Cette baisse est d’autant plus préoccupante qu’Amsterdam, bien qu’appartenant au G4 (le cercle des quatre plus grandes villes néerlandaises), dispose de la plus faible dotation par habitant pour ses bibliothèques (28€ en 2025, contre 38€ à Utrecht – la moyenne en France étant de 30 à 31€/habitant).

Dans ce contexte, la fermeture de plusieurs annexes a été sérieusement envisagée ces dernières années. Pour éviter des décisions précipitées dans un moment tendu, un audit a été confié en 2022 au cabinet Andersson Elffers Felix (AEF). Ses conclusions ont directement alimenté les nouvelles orientations stratégiques de l’OBA et de la ville d’Amsterdam.

Le rapport d’AEF recommandait ainsi de recentrer l’activité du réseau sur ses quatre missions fondamentales : 1) soutenir l’apprentissage tout au long de la vie, 2) renforcer la participation citoyenne, 3) lutter contre les inégalités d’accès au numérique et 4) favoriser le vivre-ensemble.

On notera que ces axes correspondent peu ou prou à quatre des cinq missions mentionnées dans la loi néerlandaise sur les bibliothèques, tout en laissant de côté la cinquième : la promotion des arts et de la culture. Autrement dit : dans un contexte de rationalisation forcée, la mission patrimoniale, culturelle ou artistique des bibliothèques est clairement jugée moins prioritaire par rapport à celles qui ont un impact social plus direct. Le choix de désherber les collections en réserve en fournit une illustration frappante.

AEF recommandait également dans son rapport une évolution rapide vers un modèle économique plus diversifié, capable de générer davantage de revenus. Le message a été entendu et Koers 2030 fixe comme objectif de faire passer la part des ressources propres de l’OBA de 25 % à 35 % de son budget d’ici 2030.

Une fois que l’on connait ces éléments de contexte, le modèle de la bibliothèque communautaire prend un autre sens. Il ne s’agit pas seulement d’inventer un nouveau modèle de bibliothèque, innovant et participatif, mais aussi de mettre en place des leviers d’optimisation budgétaire :

  • Les partenariats locaux (avec des associations, des artistes, des entrepreneurs) ont pour but de générer des revenus supplémentaires (via des sous-locations) ou d’alléger les moyens engagés par les bibliothèques (via des actions co-animées ou déléguées, des mutualisations d’outils ou d’équipements…).
  • Le recours aux bénévoles pour l’accueil, la gestion ou l’animation, est un moyen d’alléger le besoin de personnel salarié.

Ces objectifs d’économie constituent la face sombre du projet.
--- --- ---
● **Actions demandées**:
1 – Répondez à ces questions sur le texte consacré aux bibliothèques d'Amsterdam :
(a) Combien Amsterdam donne-t-elle par habitant à ses bibliothèques en 2025 ?
(b) À quel cabinet l'audit de 2022 a-t-il été confié ?
(c) Quelle part du budget de l'OBA les ressources propres doivent-elles atteindre d'ici 2030 selon Koers 2030 ?
2 – Poursuivez le texte sur les bibliothèques d'Amsterdam à partir de sa dernière phrase.

(Données enregistrées)
--- --- ---
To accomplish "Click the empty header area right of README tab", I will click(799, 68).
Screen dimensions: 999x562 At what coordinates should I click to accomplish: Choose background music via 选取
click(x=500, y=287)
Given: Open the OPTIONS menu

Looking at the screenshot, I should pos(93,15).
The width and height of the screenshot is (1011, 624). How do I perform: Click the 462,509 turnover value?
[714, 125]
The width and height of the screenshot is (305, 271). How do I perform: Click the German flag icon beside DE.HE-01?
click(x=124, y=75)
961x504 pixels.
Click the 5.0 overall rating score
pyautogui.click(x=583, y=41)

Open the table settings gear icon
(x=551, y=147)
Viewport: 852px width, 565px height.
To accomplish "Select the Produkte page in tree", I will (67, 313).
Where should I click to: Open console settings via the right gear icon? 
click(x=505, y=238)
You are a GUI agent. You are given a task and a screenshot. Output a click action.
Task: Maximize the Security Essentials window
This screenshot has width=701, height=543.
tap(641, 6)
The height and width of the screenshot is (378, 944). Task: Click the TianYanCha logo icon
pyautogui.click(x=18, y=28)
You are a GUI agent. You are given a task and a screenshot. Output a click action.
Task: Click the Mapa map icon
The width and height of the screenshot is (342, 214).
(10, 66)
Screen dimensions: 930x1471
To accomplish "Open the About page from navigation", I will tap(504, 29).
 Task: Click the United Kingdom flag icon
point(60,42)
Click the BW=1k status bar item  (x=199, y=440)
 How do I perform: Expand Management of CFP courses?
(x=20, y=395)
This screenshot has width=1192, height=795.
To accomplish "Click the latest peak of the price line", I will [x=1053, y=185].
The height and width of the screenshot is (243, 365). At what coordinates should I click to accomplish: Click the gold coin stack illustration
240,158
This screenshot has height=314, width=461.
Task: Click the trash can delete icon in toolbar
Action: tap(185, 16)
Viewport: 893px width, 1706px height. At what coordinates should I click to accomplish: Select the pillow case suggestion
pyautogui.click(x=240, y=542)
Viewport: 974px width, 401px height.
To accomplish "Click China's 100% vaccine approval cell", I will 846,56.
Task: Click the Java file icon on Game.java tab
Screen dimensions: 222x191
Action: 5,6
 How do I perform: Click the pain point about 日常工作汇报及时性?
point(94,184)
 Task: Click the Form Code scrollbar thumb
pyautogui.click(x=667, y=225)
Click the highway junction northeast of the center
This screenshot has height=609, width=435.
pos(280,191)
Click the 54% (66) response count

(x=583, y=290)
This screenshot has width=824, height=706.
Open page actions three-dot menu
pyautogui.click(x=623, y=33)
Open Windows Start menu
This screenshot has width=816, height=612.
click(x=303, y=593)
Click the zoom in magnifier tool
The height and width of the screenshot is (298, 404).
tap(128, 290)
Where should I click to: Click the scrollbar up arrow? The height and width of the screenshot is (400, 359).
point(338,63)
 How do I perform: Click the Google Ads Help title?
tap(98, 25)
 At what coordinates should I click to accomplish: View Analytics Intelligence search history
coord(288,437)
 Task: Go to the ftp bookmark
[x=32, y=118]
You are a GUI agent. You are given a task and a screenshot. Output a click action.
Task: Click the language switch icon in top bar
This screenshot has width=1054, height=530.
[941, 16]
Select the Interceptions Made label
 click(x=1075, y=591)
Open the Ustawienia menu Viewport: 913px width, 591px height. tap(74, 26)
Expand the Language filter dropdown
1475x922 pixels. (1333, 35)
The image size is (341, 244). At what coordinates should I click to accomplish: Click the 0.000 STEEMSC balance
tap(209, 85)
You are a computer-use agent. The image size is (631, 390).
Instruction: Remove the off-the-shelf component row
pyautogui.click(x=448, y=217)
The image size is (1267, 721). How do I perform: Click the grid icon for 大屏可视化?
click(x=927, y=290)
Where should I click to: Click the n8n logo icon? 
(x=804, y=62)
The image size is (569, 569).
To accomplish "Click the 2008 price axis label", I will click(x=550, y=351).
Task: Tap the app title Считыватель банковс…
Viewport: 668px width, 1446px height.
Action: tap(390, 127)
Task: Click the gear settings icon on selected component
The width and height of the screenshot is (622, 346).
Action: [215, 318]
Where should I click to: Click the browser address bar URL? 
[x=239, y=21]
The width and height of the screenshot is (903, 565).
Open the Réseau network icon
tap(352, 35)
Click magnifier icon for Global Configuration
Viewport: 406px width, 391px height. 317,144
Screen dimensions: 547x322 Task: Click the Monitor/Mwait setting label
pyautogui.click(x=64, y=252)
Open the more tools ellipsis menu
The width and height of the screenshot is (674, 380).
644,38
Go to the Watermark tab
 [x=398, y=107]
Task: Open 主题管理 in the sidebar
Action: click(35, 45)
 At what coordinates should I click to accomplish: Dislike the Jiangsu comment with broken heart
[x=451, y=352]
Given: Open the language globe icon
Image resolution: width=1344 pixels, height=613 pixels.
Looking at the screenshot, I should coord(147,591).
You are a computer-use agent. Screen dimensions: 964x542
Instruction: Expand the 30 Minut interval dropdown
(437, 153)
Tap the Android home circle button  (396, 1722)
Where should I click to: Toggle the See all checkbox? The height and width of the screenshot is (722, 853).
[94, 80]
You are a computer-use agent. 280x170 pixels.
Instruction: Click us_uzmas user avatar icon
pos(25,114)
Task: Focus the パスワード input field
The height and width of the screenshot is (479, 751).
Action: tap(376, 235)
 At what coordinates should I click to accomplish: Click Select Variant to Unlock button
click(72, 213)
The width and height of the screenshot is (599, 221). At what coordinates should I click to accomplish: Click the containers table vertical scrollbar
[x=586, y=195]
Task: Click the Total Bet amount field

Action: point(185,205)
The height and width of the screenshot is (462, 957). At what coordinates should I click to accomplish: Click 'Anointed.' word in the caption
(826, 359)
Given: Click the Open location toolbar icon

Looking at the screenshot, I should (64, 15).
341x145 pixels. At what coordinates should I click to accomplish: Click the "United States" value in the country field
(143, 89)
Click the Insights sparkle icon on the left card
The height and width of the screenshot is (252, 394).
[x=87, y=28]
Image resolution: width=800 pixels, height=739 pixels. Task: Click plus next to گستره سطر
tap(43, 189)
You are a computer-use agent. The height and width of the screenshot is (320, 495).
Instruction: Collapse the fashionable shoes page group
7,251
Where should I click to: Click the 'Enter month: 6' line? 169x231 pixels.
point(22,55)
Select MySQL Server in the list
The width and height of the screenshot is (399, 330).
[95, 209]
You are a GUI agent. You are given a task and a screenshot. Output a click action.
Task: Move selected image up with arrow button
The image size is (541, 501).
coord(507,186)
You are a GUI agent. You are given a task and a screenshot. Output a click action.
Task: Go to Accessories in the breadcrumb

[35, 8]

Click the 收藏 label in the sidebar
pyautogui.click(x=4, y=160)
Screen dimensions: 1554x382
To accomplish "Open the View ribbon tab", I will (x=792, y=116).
--- --- ---
● **Réponses données**:
1 –
(a) 28 € par habitant.
(b) Au cabinet Andersson Elffers Felix (AEF).
(c) 35 % du budget, contre 25 % aujourd'hui.

2 –
En France, on ignore souvent tout de ces coulisses qui ne sont documentées dans aucun compte-rendu de voyage d’étude. On se contente généralement d’admirer béatement des établissements étrangers ou, parfois, de les critiquer de façon tout aussi superficielle. Lors des formations ou des conférences où j’interviens, lorsque je présente des établissements étrangers, en particulier nordiques ou néerlandais, on me réplique presque toujours : « Oui mais eux, ils ont plus de moyens que nous ! » Ce n’est pas toujours vrai et l’exemple d’Amsterdam le démontre parfaitement.

Alors…. Quelle conclusion tirer ?

Je suis conscient que le tableau contrasté sur lequel je conclus cet article pourra nourrir le pessimisme ambiant. Il confirmera peut-être aux yeux des éternels sceptiques que l’agilité et l’innovation ne sont décidément que des cache-misère incitant à faire toujours plus avec toujours moins.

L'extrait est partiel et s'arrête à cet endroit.